» **Page**:
===

Speaking Freely is an Asia Times Online feature that allows guest writers to have their say. Please click here if you are interested in contributing.

In his speech to the nation on the eve of this year's Independence Day celebrations, president Pranab Mukherjee observed: 'When authority becomes authoritarian, democracy suffers; but when protest becomes endemic, we are flirting with chaos.' While acknowledging the legitimacy of anti-corruption protests in the country, the president warned that endemic protests have negative consequences.

Mukherjee also noted that "in a democracy there is always

 

judgement day, an election". This was a clear allusion that rather than protest and flirt with chaos, the people should wait for the next election.

Mukherjee's speech raises several troubling questions and sums up the larger attitude of the Congress leadership - to blame the victim and expect that the victims only use the act of voting to express their discontent.

First, Mukherjee at least implicitly acknowledges that authority has become authoritarian. Having said that, there is bare mention in the speech about any concrete steps the government has taken to curb authoritarian authority on the part of elected and non-elected leaders and officials. Surely, popular protests in India or other parts of the world do not become endemic because common people have nothing better to do. They occur when people have real grievances and those grievances are not addressed even over a fairly long period of time.

===

» **Collected data**:
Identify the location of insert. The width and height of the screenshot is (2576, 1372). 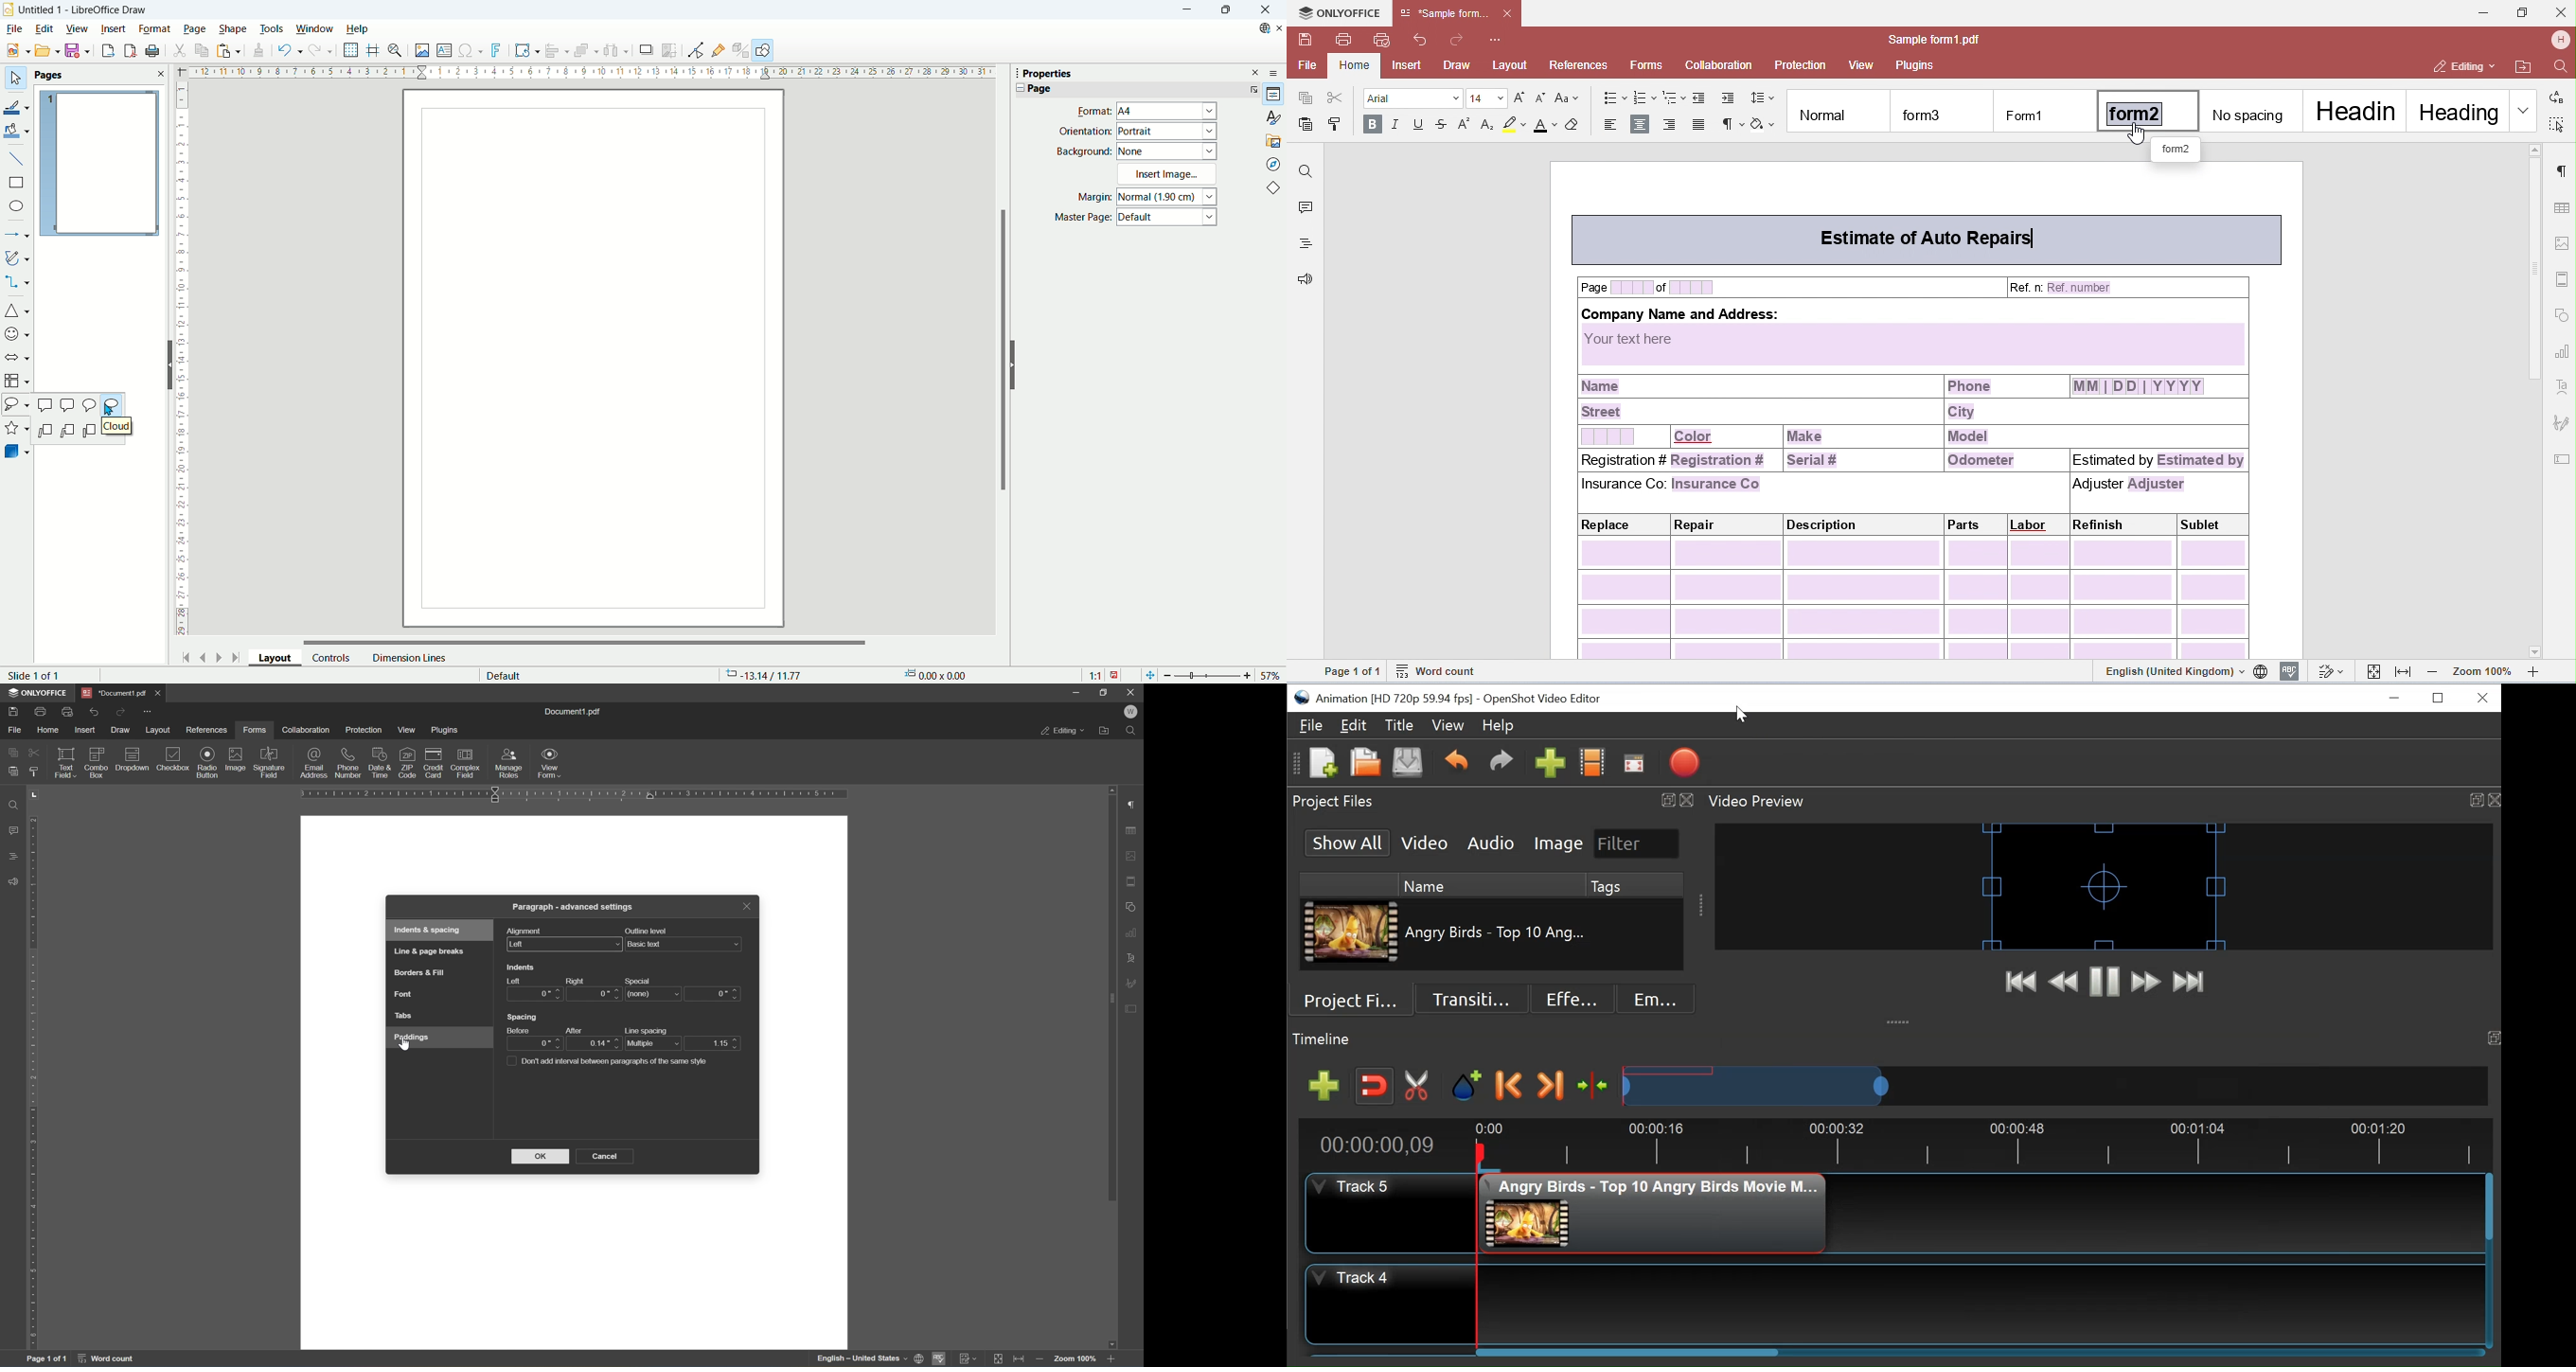
(114, 27).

===

» **What to work on**:
(A) In the article on President Mukherjee's Independence Day speech, what did he warn that endemic protests have?
(B) From the article on Mukherjee's speech, copy the passage between "Speaking Freely is" and "have negative consequences.", inclusive.
(C) Condense the paragraph of the article on Mukherjee's speech that begins "First, Mukherjee at least implicitly" into a short bulleted list that keeps its main points.

» **Solutions for each task**:
(A) Negative consequences.

(B)
Speaking Freely is an Asia Times Online feature that allows guest writers to have their say. Please click here if you are interested in contributing.

In his speech to the nation on the eve of this year's Independence Day celebrations, president Pranab Mukherjee observed: 'When authority becomes authoritarian, democracy suffers; but when protest becomes endemic, we are flirting with chaos.' While acknowledging the legitimacy of anti-corruption protests in the country, the president warned that endemic protests have negative consequences.

(C)
- Mukherjee at least implicitly acknowledges that authority has become authoritarian.
- His speech barely mentions any concrete steps the government has taken to curb authoritarian behavior by elected and non-elected leaders and officials.
- Popular protests do not become endemic because common people have nothing better to do.
- Protests occur when people have real grievances that go unaddressed over a fairly long period of time.